Math 380, Spring 2018, Assignment 14

I must study politics and war that my sons may have liberty to study mathematics and philosophy.

- John Adams, letter to Abigail Adams, May 12, 1780

Solve the following problems:[edit]

1. Working in $\mathbb{R}^2$, consider the variety $V=\mathbb{V}(x^2y^2-1)$.

(a) Make a sketch of $V$. What do you think its "dimension" ought to be?

(b) Compute a Grőbner basis for the ideal $I=\left\langle x^2y^2-1\right\rangle$.

(c) Make a diagram of $\left\langle\mathrm{LT}(I)\right\rangle$, showing the monomials of this ideal as integer points in the plane.

(d) For each non-negative integer $d$, let $H(d)$ denote the number of monomials of total degree $d$ or less that lie outside $\left\langle\mathrm{LT}(I)\right\rangle$. Compute $H(d)$ for $0\leq d\leq 10$. (The function $H(d)$ is called the Hilbert function associated with $I$.)

(e) Make a graph of $H(d)$ as a function of the integer $d$. Show that, although there is no line passing through all the points of this graph, there is a line that passes through all its points for all sufficiently large $d$. That is, show that $H(d)$ is eventually linear.

2. Repeat the problem above, replacing $V$ by the variety $\mathbb{V}(x^2-1, y^2-1)$. Show in the end that in this case the Hilbert function is eventually constant.

3. (Optional) Devise an algorithm that loops through the leading terms of a Grőbner basis of an ideal, and decides whether its Hilbert function is eventually constant. In other words, devise an algorithm that decides whether a given variety is finite.

Questions:[edit]

Solutions:[edit]

1: (a) The sketch is the plot of the functions $y=1/x$ and $y=-1/x$, so there are lines in all four quadrants of the x-y plane. Intuitively this is a $1$-dimensional variety.

(b) There is one polynomial generator so it is already a Groebner basis: $G=\{x^2y^2-1\}$.

(c) By the definition of a GB, $\langle\text{LT}(I)\rangle=\langle x^2y^2\rangle$. Plotting this monomial ideal in the normal way, there is one corner at the grid position $(2,2)$.

(d) $H(0)=1$, $H(1)=3$, $H(2)=6$, $H(3)=10$, and then $H(4)$ through $H(10)$ result from adding $4$ to the previous number: $14,18,22,26,30,34$, and $38$.

## EXERCISE TASK A
In the listing, echo the stretch from the line containing "The height and" through the end of the listing, leaving out the pictures.
The assignment page and the listing that comes after it have nothing to do with each other.

Entries for locating text and elements
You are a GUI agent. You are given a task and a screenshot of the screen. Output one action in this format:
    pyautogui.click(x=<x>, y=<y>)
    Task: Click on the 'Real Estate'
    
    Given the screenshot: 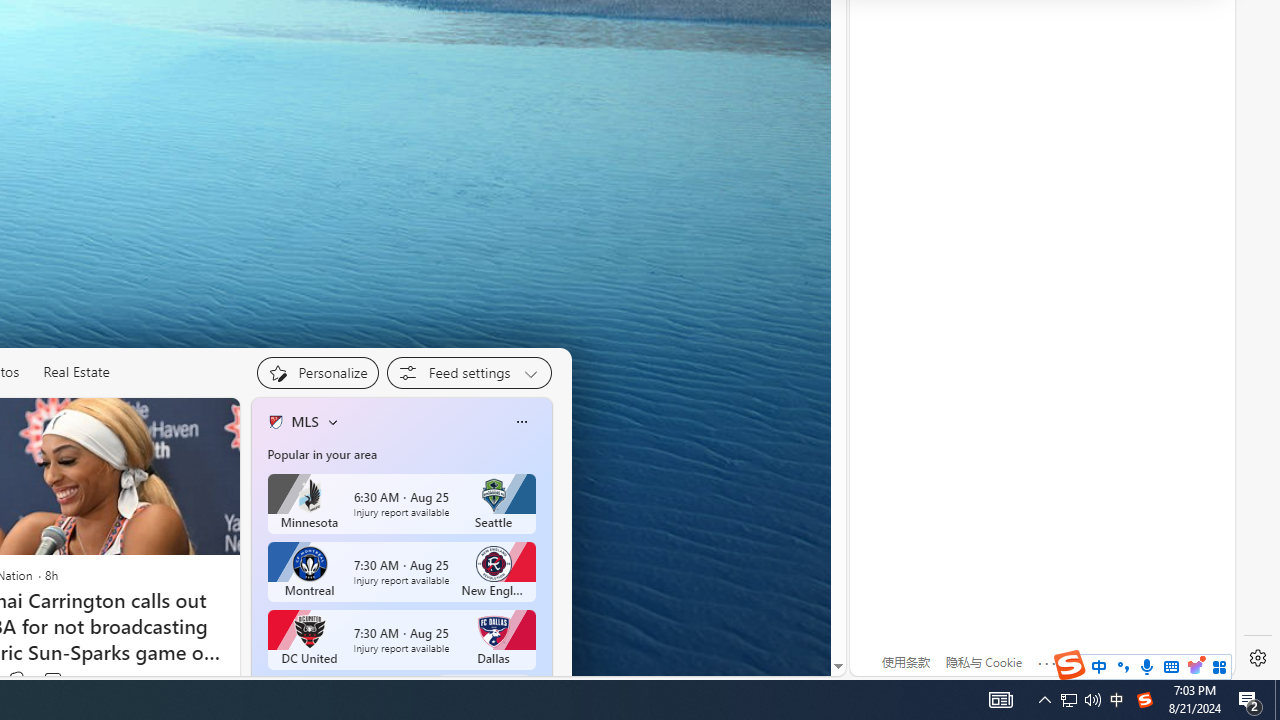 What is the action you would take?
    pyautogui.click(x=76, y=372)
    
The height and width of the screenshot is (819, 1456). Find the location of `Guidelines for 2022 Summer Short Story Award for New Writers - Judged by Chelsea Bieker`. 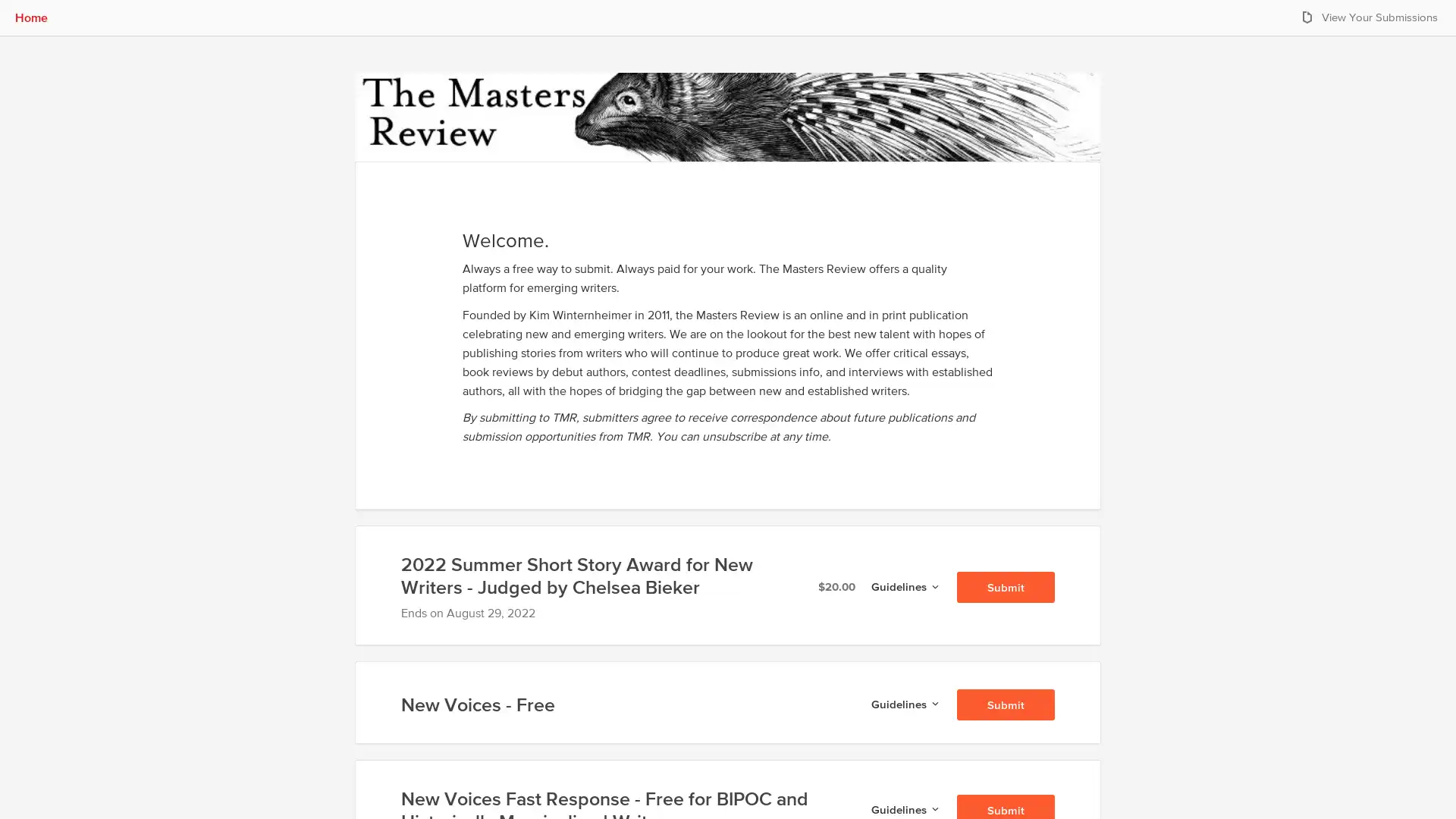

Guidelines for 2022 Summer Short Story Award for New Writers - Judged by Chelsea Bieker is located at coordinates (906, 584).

## EXERCISE TASK B
Reproduce the stretch of the assignment page from "Questions:[edit]" through "number: $14,18,22,26,30,34$, and $38$.", substituting "vertex" for "corner".

## EXERCISE SOLUTION A
The height and width of the screenshot is (819, 1456). Find the location of `Guidelines for 2022 Summer Short Story Award for New Writers - Judged by Chelsea Bieker`. 

Guidelines for 2022 Summer Short Story Award for New Writers - Judged by Chelsea Bieker is located at coordinates (906, 584).

## EXERCISE SOLUTION B
Questions:[edit]

Solutions:[edit]

1: (a) The sketch is the plot of the functions $y=1/x$ and $y=-1/x$, so there are lines in all four quadrants of the x-y plane. Intuitively this is a $1$-dimensional variety.

(b) There is one polynomial generator so it is already a Groebner basis: $G=\{x^2y^2-1\}$.

(c) By the definition of a GB, $\langle\text{LT}(I)\rangle=\langle x^2y^2\rangle$. Plotting this monomial ideal in the normal way, there is one vertex at the grid position $(2,2)$.

(d) $H(0)=1$, $H(1)=3$, $H(2)=6$, $H(3)=10$, and then $H(4)$ through $H(10)$ result from adding $4$ to the previous number: $14,18,22,26,30,34$, and $38$.